12 December 2006
Indexing moving content
Fact is, the world has a way of throwing curve balls on a regular basis. For me, those curve balls include a family-wide influenza epidemic, teething babies, travel plans, and the like. Trying to keep a grip on life is like trying to catch fish with your hands.
Tonight I give a presentation about trying to index moving targets. I was surprised to discover that of all the presentations I've ever given, this was absolutely the hardest to write. In fact, I just finished a few minutes ago. I've taught three-day classes, with eight hours of material on each day, but this 45-minute presentation really stymied me. There are two reasons for this.
First, trying to index moving content is, no matter what, a mess. The simplest example of a problem is creating an index entry like "software development, 111-121," and then finding out that pages 111 and 121 have moved respectively to pages 113 and 123. With standalone indexing (where you type in the page numbers), the only real way to fix this is manually: go back and rewrite all your page numbers. It's a MESS. So here I am, hoping to provide some tips to indexers and technical writers, something to help them avoid these kinds of corrections -- only to realize that there's no good answer. (A bad answer is to not index at all. :-)

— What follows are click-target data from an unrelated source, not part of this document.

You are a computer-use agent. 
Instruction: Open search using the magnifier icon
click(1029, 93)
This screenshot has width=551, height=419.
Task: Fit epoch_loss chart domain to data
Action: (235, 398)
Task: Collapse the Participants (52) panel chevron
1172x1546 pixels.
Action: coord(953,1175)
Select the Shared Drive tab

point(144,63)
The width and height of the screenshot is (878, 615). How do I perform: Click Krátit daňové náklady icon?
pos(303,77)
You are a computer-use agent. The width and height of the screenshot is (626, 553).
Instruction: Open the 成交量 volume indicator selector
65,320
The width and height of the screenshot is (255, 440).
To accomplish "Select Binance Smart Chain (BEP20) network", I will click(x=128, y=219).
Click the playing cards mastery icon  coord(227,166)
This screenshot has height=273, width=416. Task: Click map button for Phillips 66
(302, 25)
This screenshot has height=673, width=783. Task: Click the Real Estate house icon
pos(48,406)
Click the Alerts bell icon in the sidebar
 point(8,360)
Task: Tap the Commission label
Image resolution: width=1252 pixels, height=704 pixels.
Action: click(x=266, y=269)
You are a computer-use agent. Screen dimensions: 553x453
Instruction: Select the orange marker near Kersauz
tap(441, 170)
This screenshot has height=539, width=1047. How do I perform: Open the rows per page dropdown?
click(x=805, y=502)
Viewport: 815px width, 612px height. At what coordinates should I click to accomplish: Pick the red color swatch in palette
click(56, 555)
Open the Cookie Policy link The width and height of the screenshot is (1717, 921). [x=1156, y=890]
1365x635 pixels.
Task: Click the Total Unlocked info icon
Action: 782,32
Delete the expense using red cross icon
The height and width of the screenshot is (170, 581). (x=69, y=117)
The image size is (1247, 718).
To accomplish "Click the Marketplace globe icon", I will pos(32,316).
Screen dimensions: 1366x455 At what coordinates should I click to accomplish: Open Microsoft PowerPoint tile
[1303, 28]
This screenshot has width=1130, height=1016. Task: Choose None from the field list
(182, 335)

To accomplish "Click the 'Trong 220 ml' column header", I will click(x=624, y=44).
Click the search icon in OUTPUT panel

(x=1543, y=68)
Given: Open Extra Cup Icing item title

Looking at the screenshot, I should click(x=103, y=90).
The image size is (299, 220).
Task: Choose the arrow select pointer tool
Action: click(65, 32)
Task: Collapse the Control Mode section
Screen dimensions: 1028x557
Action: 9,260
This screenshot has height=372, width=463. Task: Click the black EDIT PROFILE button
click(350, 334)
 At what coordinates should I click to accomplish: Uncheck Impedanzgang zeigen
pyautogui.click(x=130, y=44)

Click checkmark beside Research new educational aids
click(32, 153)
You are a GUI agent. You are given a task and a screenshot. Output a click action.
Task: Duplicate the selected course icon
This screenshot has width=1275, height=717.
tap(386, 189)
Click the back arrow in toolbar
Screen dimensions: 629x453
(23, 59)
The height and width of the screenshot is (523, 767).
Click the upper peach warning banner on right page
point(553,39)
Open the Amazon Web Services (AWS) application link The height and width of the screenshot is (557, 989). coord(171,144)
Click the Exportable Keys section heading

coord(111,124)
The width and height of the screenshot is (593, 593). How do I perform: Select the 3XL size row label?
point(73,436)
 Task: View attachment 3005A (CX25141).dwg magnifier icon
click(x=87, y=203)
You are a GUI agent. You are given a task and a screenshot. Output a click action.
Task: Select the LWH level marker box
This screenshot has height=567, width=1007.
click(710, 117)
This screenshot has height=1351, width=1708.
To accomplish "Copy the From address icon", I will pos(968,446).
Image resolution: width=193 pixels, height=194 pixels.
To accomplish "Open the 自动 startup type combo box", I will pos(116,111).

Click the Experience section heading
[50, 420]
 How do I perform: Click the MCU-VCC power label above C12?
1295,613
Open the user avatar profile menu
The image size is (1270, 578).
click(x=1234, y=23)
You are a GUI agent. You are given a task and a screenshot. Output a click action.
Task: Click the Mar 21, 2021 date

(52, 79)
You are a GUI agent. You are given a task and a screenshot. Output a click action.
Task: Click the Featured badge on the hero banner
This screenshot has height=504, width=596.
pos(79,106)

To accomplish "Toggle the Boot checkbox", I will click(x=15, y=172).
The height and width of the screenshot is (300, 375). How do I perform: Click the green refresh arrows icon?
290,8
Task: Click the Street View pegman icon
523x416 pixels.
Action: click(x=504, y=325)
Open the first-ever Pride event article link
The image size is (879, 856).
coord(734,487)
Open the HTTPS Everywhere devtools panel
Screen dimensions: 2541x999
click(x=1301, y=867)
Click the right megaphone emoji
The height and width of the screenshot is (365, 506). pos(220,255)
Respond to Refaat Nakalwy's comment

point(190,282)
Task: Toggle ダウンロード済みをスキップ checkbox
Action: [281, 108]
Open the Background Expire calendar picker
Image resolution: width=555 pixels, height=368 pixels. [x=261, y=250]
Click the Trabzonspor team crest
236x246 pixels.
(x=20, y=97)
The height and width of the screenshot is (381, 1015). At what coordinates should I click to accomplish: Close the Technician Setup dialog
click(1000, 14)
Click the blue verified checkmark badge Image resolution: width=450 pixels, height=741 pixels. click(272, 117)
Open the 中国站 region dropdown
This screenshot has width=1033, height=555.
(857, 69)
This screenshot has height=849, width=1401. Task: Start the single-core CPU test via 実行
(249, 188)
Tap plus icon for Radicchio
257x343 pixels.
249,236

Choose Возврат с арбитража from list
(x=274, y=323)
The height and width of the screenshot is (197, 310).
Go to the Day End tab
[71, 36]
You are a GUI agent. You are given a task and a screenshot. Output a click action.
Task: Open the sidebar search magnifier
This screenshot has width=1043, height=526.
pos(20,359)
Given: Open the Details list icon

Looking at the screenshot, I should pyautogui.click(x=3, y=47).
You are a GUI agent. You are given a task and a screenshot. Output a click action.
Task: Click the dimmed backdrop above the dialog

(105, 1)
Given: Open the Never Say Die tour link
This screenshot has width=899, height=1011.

The second problem is that even if I did have a list of useful tools, they don't make for interesting presentation materials. The first draft of my presentation would have resembled a public reading of the weather report for ever American city, in alphabetical order: if you're lucky, you're interested in Albuquerque and Atlanta and can walk out early.
The fact is, our growing reliable on live and custom information is wreaking havoc on the indexing world. It's becoming harder and harder to collate information in relevant chunks. Search will never do it; even if there were human beings out there developing controlled vocabularies, full-text search still retrieves a tremendous amount of flotsam. But creating keywords for something that won't live an hour seems kind of pointless, too. We're all just pounding sand.
I'm looking forward to what the participants have to say. Must we accept the false imprisonment of uncatalogued real-time information flow, or will writers finally catch on that indexers have an important role on the creation side as well?